---
title: Leaderboard Viewer
emoji: 🚀
colorFrom: red
colorTo: red
sdk: docker
app_port: 8501
tags:
- streamlit
pinned: false
short_description: Streamlit template space
---

# Grounding Benchmark Leaderboard Viewer

A Streamlit application for visualizing model performance on grounding benchmarks.

## Features

- **Real-time Data**: Streams results directly from the HuggingFace leaderboard repository without local storage
- **Interactive Visualizations**: Bar charts comparing model performance across different metrics
- **Baseline Comparisons**: Shows baseline models (Qwen2-VL, UI-TARS) alongside evaluated models
- **Best Checkpoint Selection**: Automatically shows the best performing checkpoint for each model (marked with * if not the last checkpoint)
- **UI Type Breakdown**: 
  - For ScreenSpot-v2: Comprehensive charts showing Overall, Desktop, Web, and individual UI type performance
  - For other datasets: Desktop vs Web and Text vs Icon performance
- **Checkpoint Progression Analysis**: Visualize how metrics evolve during training
- **Model Details**: View training loss, checkpoint steps, and evaluation timestamps

## Installation

1. Clone or download this directory
2. Install dependencies:
   ```bash
   pip install -r requirements.txt
   ```

## Running the App

```bash
streamlit run src/streamlit_app.py
```

The app will open in your browser at `http://localhost:8501`

## Usage

1. **Select Dataset**: Use the sidebar to choose which benchmark dataset to view (e.g., screenspot-v2, screenspot-pro)

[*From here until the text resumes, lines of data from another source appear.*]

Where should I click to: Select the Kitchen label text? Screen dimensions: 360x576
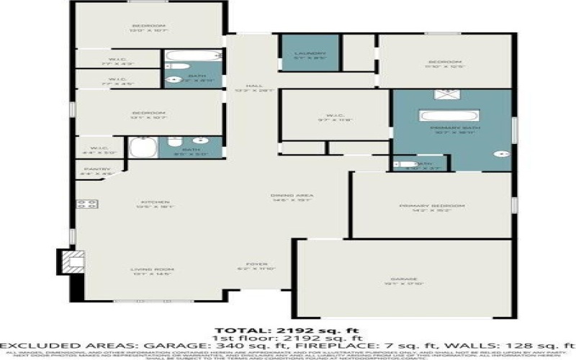150,203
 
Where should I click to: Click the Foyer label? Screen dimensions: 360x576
256,264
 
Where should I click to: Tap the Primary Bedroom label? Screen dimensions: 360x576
432,207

2. **Filter Models**: Optionally filter to view a specific model or all models

3. **View Charts**: 
   - For ScreenSpot-v2:
     - Overall performance (average of desktop and web)
     - Desktop and Web averages
     - Individual UI type metrics: Desktop (Text), Desktop (Icon), Web (Text), Web (Icon)
     - Text and Icon averages across environments
   - Baseline model comparisons shown in orange
   - Models marked with * indicate the best checkpoint is not the last one

4. **Explore Details**: 
   - Expand "Model Details" to see training metadata
   - Expand "Detailed UI Type Breakdown" for a comprehensive table
   - Expand "Checkpoint Progression Analysis" to:
     - View accuracy progression over training steps
     - See the relationship between training loss and accuracy
     - Compare performance across checkpoints

## Data Source

The app streams data directly from the HuggingFace dataset repository:
- Repository: `mlfoundations-cua-dev/leaderboard`
- Path: `grounding/[dataset_name]/[model_results].json`

## Streaming Approach

To minimize local storage requirements, the app:
- Streams JSON files directly from HuggingFace Hub
- Extracts only the necessary data for visualization
- Discards the full JSON after processing
- Caches the extracted data in memory for 5 minutes

## Supported Datasets

- **ScreenSpot-v2**: Web and desktop UI element grounding (with special handling for desktop/web averaging)
- **ScreenSpot-Pro**: Professional UI grounding benchmark
- **ShowdownClicks**: Click prediction benchmark
- And more as they are added to the leaderboard

## Baseline Models

The dashboard includes baseline performance from established models:

### ScreenSpot-v2 Baselines
- **Qwen2-VL-7B**: 38.0% overall
- **UI-TARS-2B**: 82.8% overall
- **UI-TARS-7B**: 92.2% overall
- **UI-TARS-72B**: 88.3% overall

### ScreenSpot-Pro Baselines
- **Qwen2.5-VL-3B-Instruct**: 16.1% overall
- **Qwen2.5-VL-7B-Instruct**: 26.8% overall
- **Qwen2.5-VL-72B-Instruct**: 53.3% overall
- **UI-TARS-2B**: 27.7% overall
- **UI-TARS-7B**: 35.7% overall
- **UI-TARS-72B**: 38.1% overall

### ShowDown-Clicks Baselines
- **Qwen2.5-VL-72B-Instruct**: 24.8% overall
- **UI-TARS-72B-SFT**: 54.4% overall
- **Molmo-72B-0924**: 54.8% overall

## Checkpoint Handling

- The app automatically identifies the best performing checkpoint for each model
- If multiple checkpoints exist, only the best one is shown in the main charts
- An asterisk (*) indicates when the best checkpoint is not the last one
- Use the "Checkpoint Progression Analysis" to explore all checkpoints

## Caching

Results are cached in memory for 5 minutes to improve performance. The cache automatically refreshes to show new evaluation results.